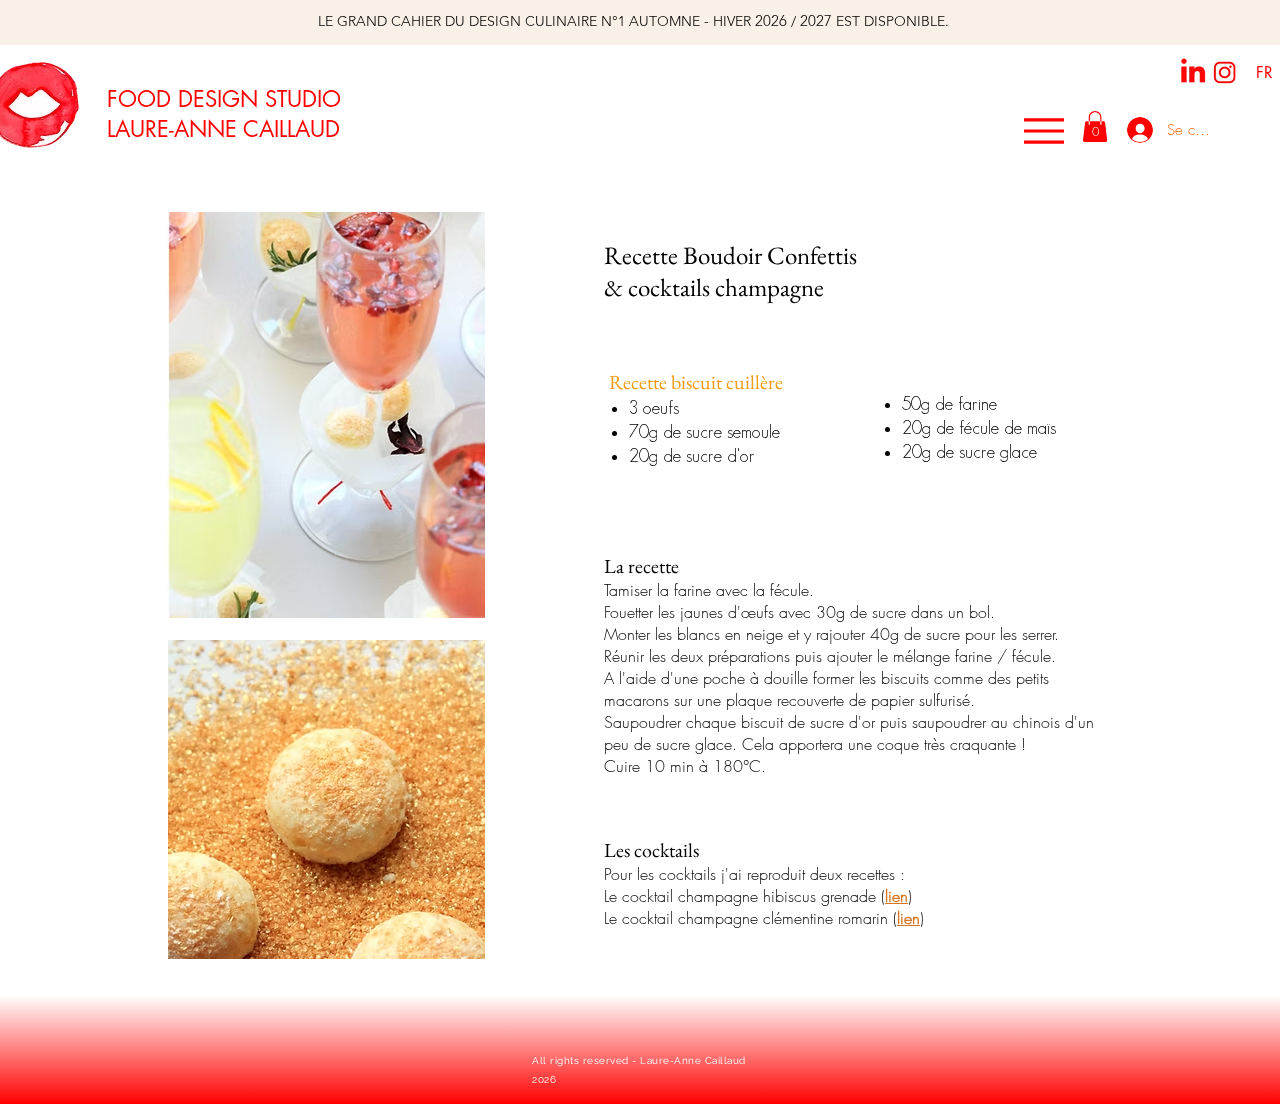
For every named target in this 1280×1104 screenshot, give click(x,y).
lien (896, 896)
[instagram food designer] (1225, 73)
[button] (1095, 126)
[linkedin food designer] (1193, 70)
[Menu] (1043, 130)
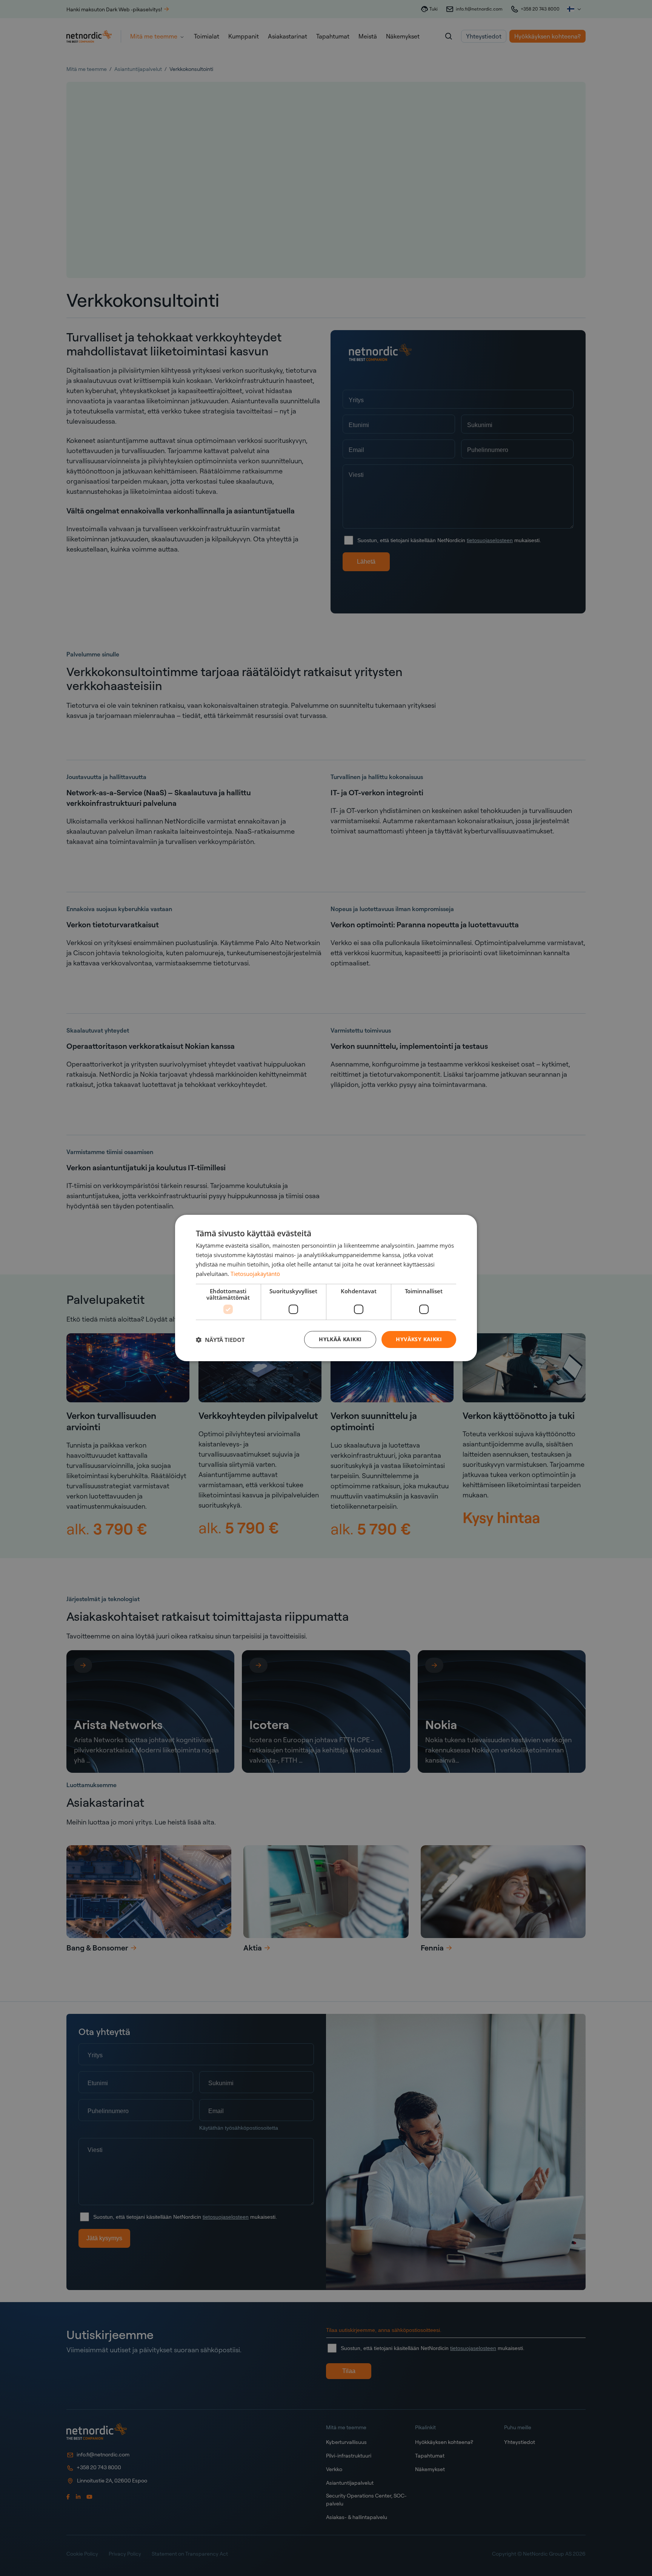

--------

Requirement:
Give every line of the listing above again, exactly, with no images.

Written answer:
For every named target in this 1280×1104 screenshot, give click(x,y).
lien (896, 896)
[instagram food designer] (1225, 73)
[button] (1095, 126)
[linkedin food designer] (1193, 70)
[Menu] (1043, 130)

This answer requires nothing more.